Kami berjalan di tangga yang membawa kami turun ke bawah. Semakin turun, kegelapan semakin merajalela mengingat tak ada satupun cahaya di dalam sana. Dari bayangan yang dapat kutangkap, Rika menjatuhkan telapak tangannya di sisi kirinya, tepatnya di dinding tanah yang terbentuk. Dia seperti menekan sesuatu. Dan saat itu juga, celah yang menjadi pintu masuk kami disini tertutup. Suasana menghitam karena gelap.
"Re... Revan..."
Aku meraba-raba dinding tanah yang berada dikiriku. Tak ada sedikit cahaya pun yang menjadi penerang disini. Semuanya gelap.
Posisi kami saat masuk tadi adalah, Rika berjalan paling depan. Mengingat celah yang terbentuk hanya muat untuk dua orang, kami berjalan berjejer agar sedikit lebih luas. Dibelakang Rika ada adiknya, Raka dan setelah Raka ada Revan yang pundak kirinya terdapat tupai yang kami bawa, Riko. Sementara aku berjalan paling akhir.

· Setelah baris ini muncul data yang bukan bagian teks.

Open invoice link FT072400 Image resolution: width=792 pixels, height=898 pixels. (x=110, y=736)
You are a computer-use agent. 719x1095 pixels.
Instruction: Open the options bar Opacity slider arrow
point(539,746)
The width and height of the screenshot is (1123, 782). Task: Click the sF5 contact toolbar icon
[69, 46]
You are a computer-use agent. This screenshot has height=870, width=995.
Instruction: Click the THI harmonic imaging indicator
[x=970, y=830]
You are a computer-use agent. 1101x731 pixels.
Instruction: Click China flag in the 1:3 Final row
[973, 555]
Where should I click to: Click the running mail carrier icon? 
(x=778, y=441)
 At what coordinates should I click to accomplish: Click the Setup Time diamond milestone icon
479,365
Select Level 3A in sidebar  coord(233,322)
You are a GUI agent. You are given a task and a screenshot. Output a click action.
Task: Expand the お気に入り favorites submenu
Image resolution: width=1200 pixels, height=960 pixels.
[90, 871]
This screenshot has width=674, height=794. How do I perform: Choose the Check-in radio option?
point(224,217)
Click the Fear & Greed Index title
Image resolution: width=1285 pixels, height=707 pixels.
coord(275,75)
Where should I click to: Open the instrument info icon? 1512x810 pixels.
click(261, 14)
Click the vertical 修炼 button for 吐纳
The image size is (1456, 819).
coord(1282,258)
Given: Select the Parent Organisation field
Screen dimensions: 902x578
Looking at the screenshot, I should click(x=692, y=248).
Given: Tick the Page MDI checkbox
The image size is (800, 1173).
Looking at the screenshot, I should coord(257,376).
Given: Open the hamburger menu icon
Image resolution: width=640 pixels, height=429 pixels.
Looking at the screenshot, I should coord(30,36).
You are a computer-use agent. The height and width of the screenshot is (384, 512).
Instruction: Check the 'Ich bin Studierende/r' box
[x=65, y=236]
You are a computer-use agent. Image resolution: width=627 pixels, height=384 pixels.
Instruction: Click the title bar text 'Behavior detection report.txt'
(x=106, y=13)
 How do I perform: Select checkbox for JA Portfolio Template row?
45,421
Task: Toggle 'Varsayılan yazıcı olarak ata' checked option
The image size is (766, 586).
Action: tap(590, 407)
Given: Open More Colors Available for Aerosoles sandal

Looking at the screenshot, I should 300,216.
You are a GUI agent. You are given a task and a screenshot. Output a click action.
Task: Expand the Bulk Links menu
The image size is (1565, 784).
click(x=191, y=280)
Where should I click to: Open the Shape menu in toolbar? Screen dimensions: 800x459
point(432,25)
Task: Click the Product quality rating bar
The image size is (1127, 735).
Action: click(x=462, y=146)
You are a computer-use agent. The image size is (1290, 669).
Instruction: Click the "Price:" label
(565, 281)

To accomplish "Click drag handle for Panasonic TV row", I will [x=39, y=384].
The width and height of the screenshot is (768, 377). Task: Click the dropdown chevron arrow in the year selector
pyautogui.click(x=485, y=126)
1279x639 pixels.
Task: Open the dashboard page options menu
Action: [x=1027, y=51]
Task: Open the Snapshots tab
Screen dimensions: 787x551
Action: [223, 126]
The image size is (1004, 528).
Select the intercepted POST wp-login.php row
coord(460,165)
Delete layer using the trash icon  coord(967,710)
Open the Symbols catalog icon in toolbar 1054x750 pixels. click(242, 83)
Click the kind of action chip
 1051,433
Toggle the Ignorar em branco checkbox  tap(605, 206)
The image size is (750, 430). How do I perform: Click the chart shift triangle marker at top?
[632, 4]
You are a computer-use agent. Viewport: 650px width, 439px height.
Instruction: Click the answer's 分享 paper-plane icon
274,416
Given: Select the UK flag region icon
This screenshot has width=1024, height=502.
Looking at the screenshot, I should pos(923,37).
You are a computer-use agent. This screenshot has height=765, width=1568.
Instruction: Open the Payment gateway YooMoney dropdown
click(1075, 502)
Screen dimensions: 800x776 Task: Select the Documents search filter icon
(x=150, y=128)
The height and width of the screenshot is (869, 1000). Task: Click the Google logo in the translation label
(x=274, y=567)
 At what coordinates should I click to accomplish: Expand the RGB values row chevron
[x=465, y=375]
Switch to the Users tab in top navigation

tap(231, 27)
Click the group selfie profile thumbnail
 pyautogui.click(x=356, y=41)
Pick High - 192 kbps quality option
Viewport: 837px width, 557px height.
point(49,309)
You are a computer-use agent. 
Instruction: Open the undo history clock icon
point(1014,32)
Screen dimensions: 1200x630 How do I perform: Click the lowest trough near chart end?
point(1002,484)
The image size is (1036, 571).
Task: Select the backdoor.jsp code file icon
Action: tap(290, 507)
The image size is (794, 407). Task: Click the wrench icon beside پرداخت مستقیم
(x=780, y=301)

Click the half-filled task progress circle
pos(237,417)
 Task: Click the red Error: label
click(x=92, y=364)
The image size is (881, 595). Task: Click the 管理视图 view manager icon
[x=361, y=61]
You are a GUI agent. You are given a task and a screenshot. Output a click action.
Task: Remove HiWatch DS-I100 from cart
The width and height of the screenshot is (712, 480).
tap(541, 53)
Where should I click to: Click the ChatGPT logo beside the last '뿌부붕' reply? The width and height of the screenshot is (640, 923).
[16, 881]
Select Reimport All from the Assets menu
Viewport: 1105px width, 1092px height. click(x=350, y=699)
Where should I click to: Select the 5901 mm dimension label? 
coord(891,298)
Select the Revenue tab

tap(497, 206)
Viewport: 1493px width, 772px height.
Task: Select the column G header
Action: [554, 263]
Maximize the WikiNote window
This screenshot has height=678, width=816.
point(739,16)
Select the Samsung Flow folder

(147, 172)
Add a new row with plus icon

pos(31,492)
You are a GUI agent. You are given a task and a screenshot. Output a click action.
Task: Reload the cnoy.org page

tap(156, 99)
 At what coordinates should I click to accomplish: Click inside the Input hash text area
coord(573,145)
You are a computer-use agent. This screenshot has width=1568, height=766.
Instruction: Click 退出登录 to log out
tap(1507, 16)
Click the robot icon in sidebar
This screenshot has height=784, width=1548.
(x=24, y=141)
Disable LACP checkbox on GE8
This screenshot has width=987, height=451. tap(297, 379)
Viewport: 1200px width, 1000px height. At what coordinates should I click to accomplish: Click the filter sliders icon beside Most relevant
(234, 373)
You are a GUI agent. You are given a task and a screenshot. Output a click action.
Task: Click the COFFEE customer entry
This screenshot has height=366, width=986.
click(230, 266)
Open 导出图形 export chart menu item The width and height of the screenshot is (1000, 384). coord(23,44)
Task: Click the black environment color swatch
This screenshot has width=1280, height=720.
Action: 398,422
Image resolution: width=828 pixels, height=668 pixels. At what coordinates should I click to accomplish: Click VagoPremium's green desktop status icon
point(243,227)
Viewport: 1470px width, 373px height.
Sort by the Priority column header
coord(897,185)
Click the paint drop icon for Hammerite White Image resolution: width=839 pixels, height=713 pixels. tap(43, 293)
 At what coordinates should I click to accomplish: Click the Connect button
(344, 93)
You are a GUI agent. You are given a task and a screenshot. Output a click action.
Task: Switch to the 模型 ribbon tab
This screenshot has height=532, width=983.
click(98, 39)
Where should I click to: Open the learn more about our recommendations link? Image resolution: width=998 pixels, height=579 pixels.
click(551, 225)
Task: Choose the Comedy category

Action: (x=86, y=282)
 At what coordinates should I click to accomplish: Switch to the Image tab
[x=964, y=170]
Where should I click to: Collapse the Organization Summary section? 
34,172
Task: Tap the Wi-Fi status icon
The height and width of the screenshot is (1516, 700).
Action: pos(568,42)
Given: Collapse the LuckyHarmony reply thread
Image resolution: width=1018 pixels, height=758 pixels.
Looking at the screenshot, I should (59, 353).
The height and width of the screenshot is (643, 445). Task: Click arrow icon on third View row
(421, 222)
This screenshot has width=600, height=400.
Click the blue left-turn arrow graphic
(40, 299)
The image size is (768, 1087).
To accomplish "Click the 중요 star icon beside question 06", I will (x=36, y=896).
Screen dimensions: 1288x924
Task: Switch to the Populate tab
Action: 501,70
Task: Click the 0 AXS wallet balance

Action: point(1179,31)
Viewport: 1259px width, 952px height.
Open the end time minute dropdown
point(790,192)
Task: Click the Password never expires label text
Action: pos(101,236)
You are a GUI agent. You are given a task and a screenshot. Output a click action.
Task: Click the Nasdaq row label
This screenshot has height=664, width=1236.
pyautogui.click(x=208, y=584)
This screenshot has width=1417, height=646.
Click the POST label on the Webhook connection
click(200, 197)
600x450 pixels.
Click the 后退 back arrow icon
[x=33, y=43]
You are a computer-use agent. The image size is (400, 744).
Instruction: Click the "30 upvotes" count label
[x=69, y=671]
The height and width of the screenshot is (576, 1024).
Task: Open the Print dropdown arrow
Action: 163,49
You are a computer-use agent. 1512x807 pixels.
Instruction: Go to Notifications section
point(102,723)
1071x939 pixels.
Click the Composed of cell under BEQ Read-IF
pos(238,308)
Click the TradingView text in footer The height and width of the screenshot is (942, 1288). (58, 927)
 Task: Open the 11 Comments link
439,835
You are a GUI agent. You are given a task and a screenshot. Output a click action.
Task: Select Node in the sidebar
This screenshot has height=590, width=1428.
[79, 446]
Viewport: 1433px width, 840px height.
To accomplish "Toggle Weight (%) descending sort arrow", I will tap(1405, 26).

Gelap. Mataku penuh dengan kegelapan. Bahkan aku tak bisa melihat Revan, Raka, Rika, bahkan Riko. Aku mulai takut dan tak bisa melangkah saking takutnya.
"Rizqa..."
Aku menoleh mencari sumber suara, lalu sebuah cahaya terpancar dari arah belakangku. Aku berbalik ke belakang dengan maksud mencari cahaya apa itu dan suara siapa yang memanggilku. Sesaat aku membeku.
"Ka... kakak..."
Cahaya dan suara tersebut berasal dari kakak kandungku, yang telah meninggal tiga tahun yang lalu. Ke... kenapa dia ada disini?
"Hey, Rizqa... apa kau baik-baik saja?" Tanyanya lagi dengan suara lembutnya. Aku sangat merindukan suara tersebut.
"Kak... kak Rena kenapa ada disini?" Tanyaku to the point diiringi rasa sedih yang masih terbendung.
"Kakak..."
"Bu... bukankah kak Rena... me... meninggal tiga tahun yang lalu?
Air mataku tumpah. Aku bahkan tak membiarkan dirinya menyelesaikan ucapannya. Suaranya terlalu menusuk ke telingaku. Seseorang yang selalu menemaniku sebelumnya, kini ada didepanku. Aku menunduk seraya air mataku terus mengalir. Aku masih adikmu yang dulu, yang sangat cengeng.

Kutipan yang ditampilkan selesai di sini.